Bear Creek and McGriff asked Canal Insurance to defend and indemnify them. Their policy provided duty-to-defend and indemnification coverage for “bodily injury or property damage … caused by an occurrence and arising out of the ownership, maintenance or use, including loading and unloading, … of an owned automobile.” Under the policy, the term “owned automobile” included the tractor and any mobile home while attached to a scheduled trailer. The term “owned automobile” included “a trailer not described in this policy, if designed for use with a four wheel private passenger automobile and if not being used for business purposes with another type automobile.”
At the time the mobile home collapsed on top of Cook, it was not attached to the tractor and the tractor was not at the site of the mobile home. While the tractor had been used to transport the mobile home a day or so earlier, another Bear Creek employee later drove the tractor away from the site where the mobile home was being set up. Cook alleged in state court that, during the time that the mobile home was attached to the tractor, Bear Creek and McGriff failed to inspect the site adequately, failed to provide appropriate supervision, and that they detached the mobile home from the tractor prematurely.
Canal Insurance sought a declaration as to whether it had a duty to defend or indemnify Bear Creek and McGriff.
The court first examined the issue of whether Cook had standing to argue that Canal Insurance owed Bear Creek and McGriff a duty to defend them in state court. The court explained that under an insurance policy to which a person is not a party—and thus under which he is not insured— a person has no standing to assert that the insurer has a duty to defend the insured. Here, Cook was not a party to the Canal policy and he did not demonstrate any benefit he would gain if Canal was required to defend Bear Creek and McGriff in the underlying suit. Also, he would suffer no injury if Canal was not required to defend those parties and he did not show that there was any bar to Bear Creek's and McGriff's assertion of their own contractual rights. Thus, the court held that Cook did not have standing to argue that Canal owed Bear Creek and McGriff a duty to defend.
Next, the court looked at whether Canal was entitled to summary judgment on its claim that it had no duty to defend Bear Creek and McGriff in the underlying state court lawsuit.
The court first explained that the law required an insurer to defend regardless of the ultimate liability of the insured if the allegations of the injured party's complaint showed an accident or occurrence which came within the coverage of the policy
The court determined that the policy in question covered only injuries caused by the use of the mobile home during loading and unloading process while the tractor was attached to the mobile home , and this included the alleged negligence occurring during the delivery of the mobile home, when the insured allegedly failed to compact the site on which the home was deposited.
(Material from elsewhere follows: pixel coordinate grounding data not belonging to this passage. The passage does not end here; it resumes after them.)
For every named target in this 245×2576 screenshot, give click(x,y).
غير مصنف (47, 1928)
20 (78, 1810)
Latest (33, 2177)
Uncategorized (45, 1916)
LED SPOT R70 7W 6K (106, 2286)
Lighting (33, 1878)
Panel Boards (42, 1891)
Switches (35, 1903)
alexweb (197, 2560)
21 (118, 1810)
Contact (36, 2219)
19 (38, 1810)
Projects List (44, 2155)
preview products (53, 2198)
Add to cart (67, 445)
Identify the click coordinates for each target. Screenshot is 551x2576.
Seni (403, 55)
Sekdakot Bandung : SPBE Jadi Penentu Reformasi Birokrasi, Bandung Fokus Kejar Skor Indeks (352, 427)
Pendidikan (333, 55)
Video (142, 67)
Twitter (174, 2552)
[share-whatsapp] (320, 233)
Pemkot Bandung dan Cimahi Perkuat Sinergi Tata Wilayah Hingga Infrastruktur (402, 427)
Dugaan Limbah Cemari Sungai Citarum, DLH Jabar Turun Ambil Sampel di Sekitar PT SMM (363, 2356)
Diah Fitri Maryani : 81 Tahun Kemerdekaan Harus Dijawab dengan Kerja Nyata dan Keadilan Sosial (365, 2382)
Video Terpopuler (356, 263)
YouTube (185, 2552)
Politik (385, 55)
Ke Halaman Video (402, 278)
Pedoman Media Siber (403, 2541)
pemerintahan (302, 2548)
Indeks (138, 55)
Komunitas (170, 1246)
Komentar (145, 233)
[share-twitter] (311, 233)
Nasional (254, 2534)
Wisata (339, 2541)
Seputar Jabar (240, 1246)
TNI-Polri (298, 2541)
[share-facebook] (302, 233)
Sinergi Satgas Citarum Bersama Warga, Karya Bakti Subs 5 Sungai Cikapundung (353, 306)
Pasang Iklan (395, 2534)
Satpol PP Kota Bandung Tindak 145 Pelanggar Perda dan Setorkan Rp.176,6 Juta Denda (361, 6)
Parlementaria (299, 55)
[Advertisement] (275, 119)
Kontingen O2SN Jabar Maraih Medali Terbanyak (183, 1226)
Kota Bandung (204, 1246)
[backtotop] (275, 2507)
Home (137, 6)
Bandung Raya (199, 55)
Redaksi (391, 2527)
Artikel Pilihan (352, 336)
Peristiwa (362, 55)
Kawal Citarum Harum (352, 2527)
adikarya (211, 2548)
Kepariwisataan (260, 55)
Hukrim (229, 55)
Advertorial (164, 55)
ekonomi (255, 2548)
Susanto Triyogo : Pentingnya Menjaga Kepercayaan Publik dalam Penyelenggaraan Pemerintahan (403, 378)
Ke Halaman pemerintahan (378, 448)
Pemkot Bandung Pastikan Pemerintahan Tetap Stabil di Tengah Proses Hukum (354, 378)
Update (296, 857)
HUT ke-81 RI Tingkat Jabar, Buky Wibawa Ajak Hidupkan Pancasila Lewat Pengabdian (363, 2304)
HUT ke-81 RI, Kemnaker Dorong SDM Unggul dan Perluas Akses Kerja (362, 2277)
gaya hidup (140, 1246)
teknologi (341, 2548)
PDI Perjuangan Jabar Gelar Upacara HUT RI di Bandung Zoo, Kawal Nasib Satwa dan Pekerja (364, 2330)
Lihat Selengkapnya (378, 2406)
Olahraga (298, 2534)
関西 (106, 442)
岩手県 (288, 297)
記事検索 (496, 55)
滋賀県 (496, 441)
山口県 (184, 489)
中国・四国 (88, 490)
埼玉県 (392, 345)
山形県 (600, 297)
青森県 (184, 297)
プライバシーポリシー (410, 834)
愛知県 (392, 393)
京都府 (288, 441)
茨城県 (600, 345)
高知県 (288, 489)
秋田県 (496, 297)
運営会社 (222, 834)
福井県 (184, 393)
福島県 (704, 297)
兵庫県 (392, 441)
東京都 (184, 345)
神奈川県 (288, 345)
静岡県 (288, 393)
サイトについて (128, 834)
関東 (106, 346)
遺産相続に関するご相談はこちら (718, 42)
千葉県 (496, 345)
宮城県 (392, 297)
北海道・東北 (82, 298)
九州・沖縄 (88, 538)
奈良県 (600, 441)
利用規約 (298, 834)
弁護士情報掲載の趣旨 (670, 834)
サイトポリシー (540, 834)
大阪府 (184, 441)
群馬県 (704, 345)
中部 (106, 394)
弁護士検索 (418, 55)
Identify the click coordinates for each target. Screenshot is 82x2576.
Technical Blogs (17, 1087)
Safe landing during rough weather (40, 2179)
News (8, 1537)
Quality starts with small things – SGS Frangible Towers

Although the injury did not occur until after the tractor had left the job site, the alleged negligence occurred while the mobile home was still attached to the covered tractor.
In addition, the process of unloading a vehicle, for purposes of liability coverage for damage caused by the use of the vehicle while loading and unloading, included at least the entire operation during which the article was lifted and removed from the vehicle up to the moment when the article had actually come to a place of rest outside the vehicle and the connection of the vehicle with the process of unloading had ceased.
Accordingly, the court denied Canal's and Cook's motions for summary judgment, and dismissed Canal's request for a declaration that it is under no duty to indemnify Bear Creek and McGriff.